Stored data
=======
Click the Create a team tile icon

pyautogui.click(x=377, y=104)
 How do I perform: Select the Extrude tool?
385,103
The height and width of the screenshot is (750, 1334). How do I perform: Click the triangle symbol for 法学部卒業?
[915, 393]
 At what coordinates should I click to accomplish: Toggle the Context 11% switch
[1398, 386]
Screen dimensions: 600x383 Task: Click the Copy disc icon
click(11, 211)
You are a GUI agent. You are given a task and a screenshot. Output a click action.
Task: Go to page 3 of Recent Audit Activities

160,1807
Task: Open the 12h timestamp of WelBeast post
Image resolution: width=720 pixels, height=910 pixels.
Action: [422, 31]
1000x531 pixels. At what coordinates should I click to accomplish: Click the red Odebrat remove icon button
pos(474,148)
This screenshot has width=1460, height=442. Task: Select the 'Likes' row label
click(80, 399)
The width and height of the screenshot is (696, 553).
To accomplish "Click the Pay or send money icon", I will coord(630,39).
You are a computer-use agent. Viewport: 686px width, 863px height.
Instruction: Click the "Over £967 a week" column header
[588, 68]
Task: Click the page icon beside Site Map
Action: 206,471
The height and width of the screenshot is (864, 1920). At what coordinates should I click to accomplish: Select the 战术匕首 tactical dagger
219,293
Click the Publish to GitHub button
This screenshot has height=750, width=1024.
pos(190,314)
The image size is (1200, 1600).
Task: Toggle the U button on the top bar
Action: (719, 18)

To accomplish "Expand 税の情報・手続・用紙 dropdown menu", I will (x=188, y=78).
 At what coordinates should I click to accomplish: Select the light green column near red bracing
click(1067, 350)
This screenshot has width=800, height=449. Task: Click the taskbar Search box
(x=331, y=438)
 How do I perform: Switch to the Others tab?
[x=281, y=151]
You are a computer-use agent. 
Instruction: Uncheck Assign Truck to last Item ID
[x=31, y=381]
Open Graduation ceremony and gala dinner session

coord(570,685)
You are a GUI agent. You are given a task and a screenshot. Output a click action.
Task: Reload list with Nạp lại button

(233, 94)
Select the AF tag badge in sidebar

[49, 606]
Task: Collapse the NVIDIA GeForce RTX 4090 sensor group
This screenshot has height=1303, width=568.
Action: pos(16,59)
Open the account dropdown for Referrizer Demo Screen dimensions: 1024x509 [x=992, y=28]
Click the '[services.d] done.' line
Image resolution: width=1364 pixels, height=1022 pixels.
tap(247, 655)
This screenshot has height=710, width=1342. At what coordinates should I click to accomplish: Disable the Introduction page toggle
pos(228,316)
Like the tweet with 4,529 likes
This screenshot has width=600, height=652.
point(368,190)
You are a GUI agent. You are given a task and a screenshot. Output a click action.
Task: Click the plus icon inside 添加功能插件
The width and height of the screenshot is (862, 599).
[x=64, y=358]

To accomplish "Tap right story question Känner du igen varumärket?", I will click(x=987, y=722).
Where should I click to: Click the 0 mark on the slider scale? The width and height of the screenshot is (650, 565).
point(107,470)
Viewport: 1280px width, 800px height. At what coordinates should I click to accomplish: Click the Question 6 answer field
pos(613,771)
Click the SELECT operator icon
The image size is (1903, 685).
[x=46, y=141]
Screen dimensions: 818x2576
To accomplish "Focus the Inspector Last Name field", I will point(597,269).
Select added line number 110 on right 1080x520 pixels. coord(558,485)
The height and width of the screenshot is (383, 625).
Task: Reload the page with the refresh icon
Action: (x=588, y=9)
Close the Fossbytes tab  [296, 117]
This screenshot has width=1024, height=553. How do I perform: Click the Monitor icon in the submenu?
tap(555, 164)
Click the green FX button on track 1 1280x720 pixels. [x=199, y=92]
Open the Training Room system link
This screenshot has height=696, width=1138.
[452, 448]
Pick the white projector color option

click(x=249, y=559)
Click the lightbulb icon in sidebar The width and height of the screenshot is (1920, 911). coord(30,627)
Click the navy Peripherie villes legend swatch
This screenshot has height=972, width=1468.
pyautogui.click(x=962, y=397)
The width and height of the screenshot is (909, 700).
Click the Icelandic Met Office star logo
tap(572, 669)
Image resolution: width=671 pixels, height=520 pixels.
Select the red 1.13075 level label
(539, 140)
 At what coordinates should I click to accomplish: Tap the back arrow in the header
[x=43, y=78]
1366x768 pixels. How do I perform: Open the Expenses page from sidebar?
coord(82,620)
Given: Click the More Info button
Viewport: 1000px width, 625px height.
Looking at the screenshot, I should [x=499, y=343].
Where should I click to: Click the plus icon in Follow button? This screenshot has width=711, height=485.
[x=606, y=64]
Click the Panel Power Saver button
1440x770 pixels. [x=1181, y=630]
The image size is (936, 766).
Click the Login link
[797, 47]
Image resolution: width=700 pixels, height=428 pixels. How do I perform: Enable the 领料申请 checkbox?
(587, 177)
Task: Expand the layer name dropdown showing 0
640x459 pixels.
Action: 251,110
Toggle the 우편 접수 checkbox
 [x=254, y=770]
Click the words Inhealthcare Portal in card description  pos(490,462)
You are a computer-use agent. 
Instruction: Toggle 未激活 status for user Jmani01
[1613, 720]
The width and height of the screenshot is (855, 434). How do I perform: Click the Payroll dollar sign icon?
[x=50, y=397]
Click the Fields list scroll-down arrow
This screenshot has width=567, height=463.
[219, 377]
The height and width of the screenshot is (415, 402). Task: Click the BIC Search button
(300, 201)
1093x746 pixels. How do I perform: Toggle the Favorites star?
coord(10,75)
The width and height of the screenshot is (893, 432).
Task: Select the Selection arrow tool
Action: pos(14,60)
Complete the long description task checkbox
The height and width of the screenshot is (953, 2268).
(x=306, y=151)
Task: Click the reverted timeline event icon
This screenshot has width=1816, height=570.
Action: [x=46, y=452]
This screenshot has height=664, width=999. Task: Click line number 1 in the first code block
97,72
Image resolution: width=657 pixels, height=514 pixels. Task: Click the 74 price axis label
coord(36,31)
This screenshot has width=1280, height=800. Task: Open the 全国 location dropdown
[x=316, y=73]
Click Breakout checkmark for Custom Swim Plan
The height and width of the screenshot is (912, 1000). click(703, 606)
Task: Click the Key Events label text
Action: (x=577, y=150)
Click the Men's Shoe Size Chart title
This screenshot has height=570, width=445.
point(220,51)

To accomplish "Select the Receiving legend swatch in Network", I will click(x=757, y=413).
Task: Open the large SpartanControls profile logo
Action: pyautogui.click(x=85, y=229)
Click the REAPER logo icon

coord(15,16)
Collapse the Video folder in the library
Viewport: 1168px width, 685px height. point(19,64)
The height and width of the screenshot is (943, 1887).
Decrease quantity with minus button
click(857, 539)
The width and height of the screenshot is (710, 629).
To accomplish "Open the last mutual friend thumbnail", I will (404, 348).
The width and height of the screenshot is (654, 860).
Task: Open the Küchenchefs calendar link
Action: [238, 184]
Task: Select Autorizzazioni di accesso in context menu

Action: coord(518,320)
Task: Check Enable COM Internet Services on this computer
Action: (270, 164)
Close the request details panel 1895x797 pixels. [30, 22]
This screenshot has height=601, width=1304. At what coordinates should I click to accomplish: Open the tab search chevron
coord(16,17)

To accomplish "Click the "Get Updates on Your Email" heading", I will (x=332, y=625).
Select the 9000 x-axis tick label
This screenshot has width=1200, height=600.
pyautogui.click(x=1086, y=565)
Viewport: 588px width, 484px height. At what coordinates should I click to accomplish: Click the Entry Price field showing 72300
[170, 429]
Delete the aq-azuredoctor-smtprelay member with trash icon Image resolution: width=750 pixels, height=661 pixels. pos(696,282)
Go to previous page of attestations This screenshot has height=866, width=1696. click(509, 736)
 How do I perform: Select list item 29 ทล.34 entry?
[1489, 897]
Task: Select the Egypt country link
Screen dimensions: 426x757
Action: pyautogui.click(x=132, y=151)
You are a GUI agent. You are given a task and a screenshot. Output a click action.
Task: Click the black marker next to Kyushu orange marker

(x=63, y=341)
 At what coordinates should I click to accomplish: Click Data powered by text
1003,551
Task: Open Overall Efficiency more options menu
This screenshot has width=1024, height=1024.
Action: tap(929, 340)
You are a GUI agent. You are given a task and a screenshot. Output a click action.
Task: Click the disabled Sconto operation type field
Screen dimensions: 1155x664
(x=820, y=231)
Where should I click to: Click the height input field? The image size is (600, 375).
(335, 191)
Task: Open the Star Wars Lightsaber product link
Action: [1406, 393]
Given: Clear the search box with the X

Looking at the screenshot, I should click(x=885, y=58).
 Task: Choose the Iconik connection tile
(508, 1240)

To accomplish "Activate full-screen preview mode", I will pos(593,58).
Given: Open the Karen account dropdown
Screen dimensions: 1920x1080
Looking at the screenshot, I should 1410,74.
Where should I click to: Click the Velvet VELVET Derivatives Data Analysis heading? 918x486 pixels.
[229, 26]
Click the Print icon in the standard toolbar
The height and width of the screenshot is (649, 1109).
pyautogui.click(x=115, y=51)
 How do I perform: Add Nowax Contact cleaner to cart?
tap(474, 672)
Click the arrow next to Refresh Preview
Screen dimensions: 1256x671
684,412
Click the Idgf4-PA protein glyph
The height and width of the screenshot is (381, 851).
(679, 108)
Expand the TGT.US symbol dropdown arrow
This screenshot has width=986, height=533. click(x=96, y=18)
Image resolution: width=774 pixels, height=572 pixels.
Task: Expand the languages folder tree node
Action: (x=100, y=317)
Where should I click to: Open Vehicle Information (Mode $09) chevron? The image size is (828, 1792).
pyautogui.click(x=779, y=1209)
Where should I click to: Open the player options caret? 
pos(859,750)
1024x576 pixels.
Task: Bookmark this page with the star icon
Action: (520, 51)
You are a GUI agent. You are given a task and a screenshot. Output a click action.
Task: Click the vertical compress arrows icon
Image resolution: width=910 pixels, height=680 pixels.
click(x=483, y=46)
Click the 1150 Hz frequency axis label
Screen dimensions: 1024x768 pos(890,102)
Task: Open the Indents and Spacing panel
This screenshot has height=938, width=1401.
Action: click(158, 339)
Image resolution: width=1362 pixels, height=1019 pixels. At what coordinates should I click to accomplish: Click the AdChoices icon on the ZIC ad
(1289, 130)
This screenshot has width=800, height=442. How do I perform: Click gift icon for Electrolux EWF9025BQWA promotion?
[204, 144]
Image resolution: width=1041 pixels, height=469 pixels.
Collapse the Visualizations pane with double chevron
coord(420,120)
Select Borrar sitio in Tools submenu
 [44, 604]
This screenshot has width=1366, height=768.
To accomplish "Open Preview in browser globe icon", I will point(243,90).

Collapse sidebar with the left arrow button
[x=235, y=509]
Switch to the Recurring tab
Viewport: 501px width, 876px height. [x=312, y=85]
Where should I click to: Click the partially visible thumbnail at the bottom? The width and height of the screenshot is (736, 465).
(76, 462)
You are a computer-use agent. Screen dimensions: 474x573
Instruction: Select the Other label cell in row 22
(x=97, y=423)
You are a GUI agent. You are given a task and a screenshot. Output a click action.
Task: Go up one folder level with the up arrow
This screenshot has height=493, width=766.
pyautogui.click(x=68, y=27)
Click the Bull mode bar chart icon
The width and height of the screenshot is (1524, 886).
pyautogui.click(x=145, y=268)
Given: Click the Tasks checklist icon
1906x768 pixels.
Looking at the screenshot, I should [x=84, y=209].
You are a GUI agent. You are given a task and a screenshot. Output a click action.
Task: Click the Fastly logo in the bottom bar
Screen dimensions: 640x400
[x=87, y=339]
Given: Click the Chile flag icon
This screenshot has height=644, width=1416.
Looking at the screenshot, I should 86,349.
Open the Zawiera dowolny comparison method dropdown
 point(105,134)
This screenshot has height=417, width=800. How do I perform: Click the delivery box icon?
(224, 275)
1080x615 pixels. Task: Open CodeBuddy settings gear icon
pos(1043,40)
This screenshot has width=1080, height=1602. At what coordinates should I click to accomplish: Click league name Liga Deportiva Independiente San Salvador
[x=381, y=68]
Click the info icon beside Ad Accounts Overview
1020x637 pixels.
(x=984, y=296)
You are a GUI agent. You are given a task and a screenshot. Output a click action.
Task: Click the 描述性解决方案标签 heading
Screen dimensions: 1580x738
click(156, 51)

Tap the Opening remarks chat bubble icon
=======
= WHAT THIS TASK INVOLVES =
For this exercise, please output exactly the lines above starting at the line with "Instruction: Uncheck Assign" and ending at the line with "Close the Fossbytes", ends included.

= COMPLETED TASK =
Instruction: Uncheck Assign Truck to last Item ID
[x=31, y=381]
Open Graduation ceremony and gala dinner session

coord(570,685)
You are a GUI agent. You are given a task and a screenshot. Output a click action.
Task: Reload list with Nạp lại button

(233, 94)
Select the AF tag badge in sidebar

[49, 606]
Task: Collapse the NVIDIA GeForce RTX 4090 sensor group
This screenshot has height=1303, width=568.
Action: pos(16,59)
Open the account dropdown for Referrizer Demo Screen dimensions: 1024x509 [x=992, y=28]
Click the '[services.d] done.' line
Image resolution: width=1364 pixels, height=1022 pixels.
tap(247, 655)
This screenshot has height=710, width=1342. At what coordinates should I click to accomplish: Disable the Introduction page toggle
pos(228,316)
Like the tweet with 4,529 likes
This screenshot has width=600, height=652.
point(368,190)
You are a GUI agent. You are given a task and a screenshot. Output a click action.
Task: Click the plus icon inside 添加功能插件
The width and height of the screenshot is (862, 599).
[x=64, y=358]

To accomplish "Tap right story question Känner du igen varumärket?", I will click(x=987, y=722).
Where should I click to: Click the 0 mark on the slider scale? The width and height of the screenshot is (650, 565).
point(107,470)
Viewport: 1280px width, 800px height. At what coordinates should I click to accomplish: Click the Question 6 answer field
pos(613,771)
Click the SELECT operator icon
The image size is (1903, 685).
[x=46, y=141]
Screen dimensions: 818x2576
To accomplish "Focus the Inspector Last Name field", I will point(597,269).
Select added line number 110 on right 1080x520 pixels. coord(558,485)
The height and width of the screenshot is (383, 625).
Task: Reload the page with the refresh icon
Action: (x=588, y=9)
Close the Fossbytes tab  [296, 117]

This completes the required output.